# Short task 1:
Please list every topic that the wedding advice post below suggests raising with the hotel.
# Short task 2:
In one to three sentences, explain why the wedding advice post below recommends having a "brain freeze" list of songs.
# Short task 3:
Pick up the wedding advice post below after its final line and keep writing it.

# Document:
• • •
I think you have mighty courage to take such a gig on with you only just starting in your career, however i wish you luck.

 

Like most others have already said, A wedding is not that different to any other gig, Besides the first dance etc..

 

My advice would be the following

  • Have backups of the first dance - E.g - CD/Laptop or Other HDC
  • Wear a suit or shirt/tie
  • Remember your P's and Q's
  • Give the kit a good clean (if needed)
  • Organise a meeting with the bride and groom and discuss there needs.
  • Speak to the hotel- ask them if they have a running order - who is manager that night - anything you should know e.g - parking needs and time to setup and packaway
  • Listen and Read your audience -
  • Have a "brain freeze" list of songs to play - Just in case the old grey matter stutters
  • If you need to setup early - Do ALL your sound checks etc before anyone arrives
  • Take your "backup equipment" - Just incase
  • AVOID Games - IMHO
  • Be prepared for Mic Work - Have in your mind or "Q cards" to help you.
• • •
# Data:
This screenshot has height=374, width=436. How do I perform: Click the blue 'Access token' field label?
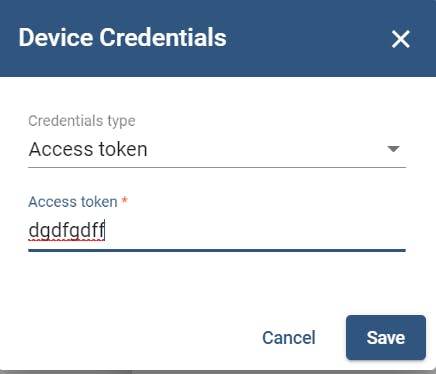coord(73,202)
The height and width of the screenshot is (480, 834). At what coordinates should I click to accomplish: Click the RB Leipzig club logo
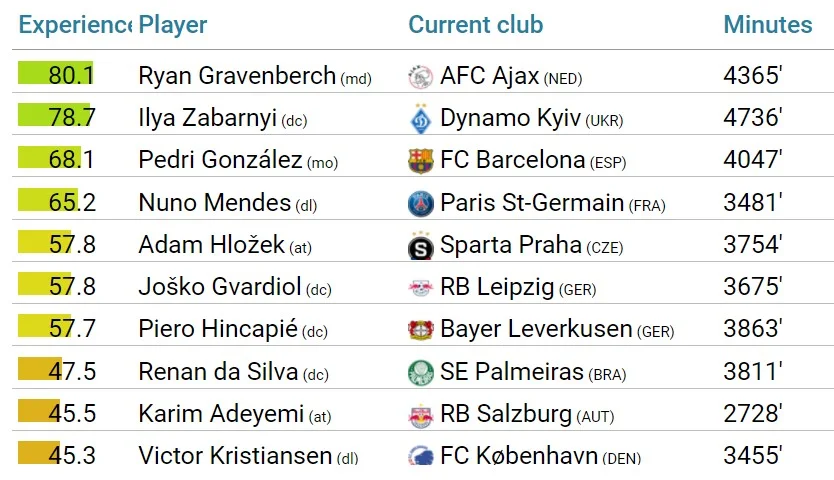click(420, 288)
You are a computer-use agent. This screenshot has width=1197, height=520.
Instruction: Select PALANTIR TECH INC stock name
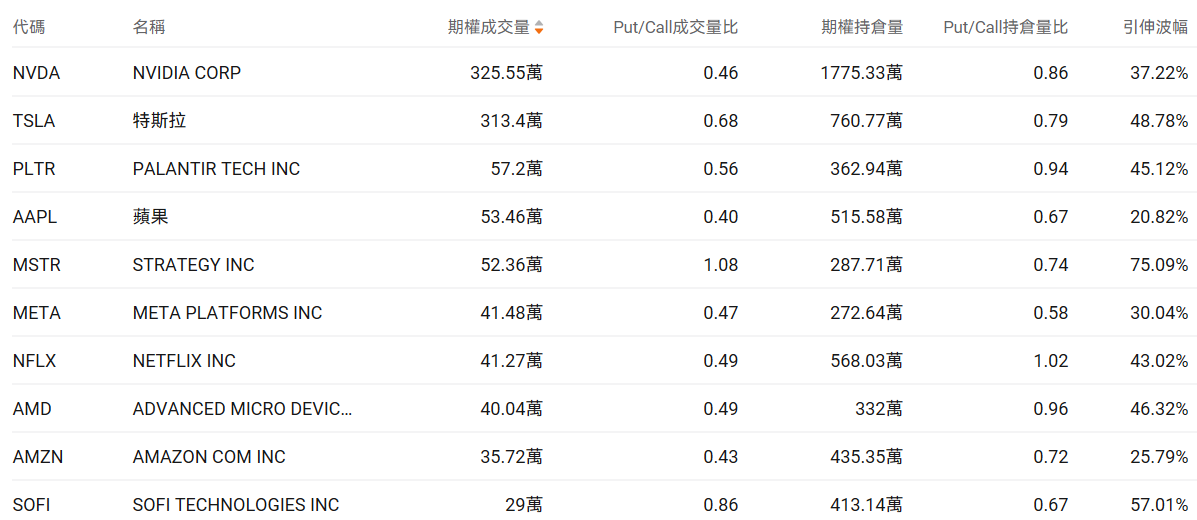(x=216, y=169)
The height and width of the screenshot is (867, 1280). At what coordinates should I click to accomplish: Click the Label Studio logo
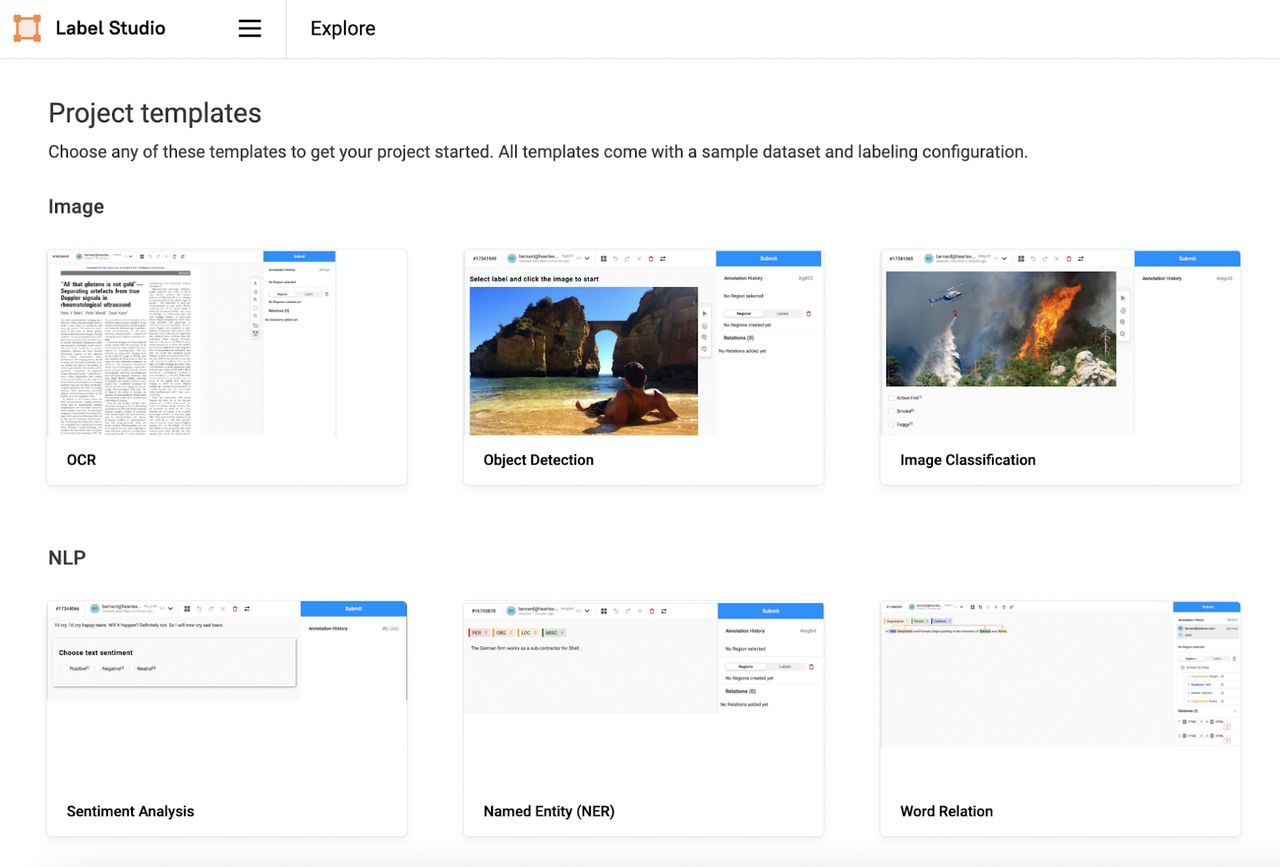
• • •
# Task response 1:
- The running order
- Who the manager is that night
- Parking needs
- Time to set up and pack away

# Task response 2:
The list is there in case the DJ's mind goes blank during the gig. The post describes this as the old grey matter stuttering.

# Task response 3:
  • Ask for the names of close family etc
  • Most of all (after all that lot) Relax, be yourself -

 

 

However - If you feel you cannot or will not be comfortable with the gig, Consider organising for help or even asking here if a DJ is free and fancies tagging along. Im sure someone would be able to help.

 

 

I hope the above hasnt scared you off, If it has im sorry, Just remember this is one day that the Bride and Groom will remember for years to come.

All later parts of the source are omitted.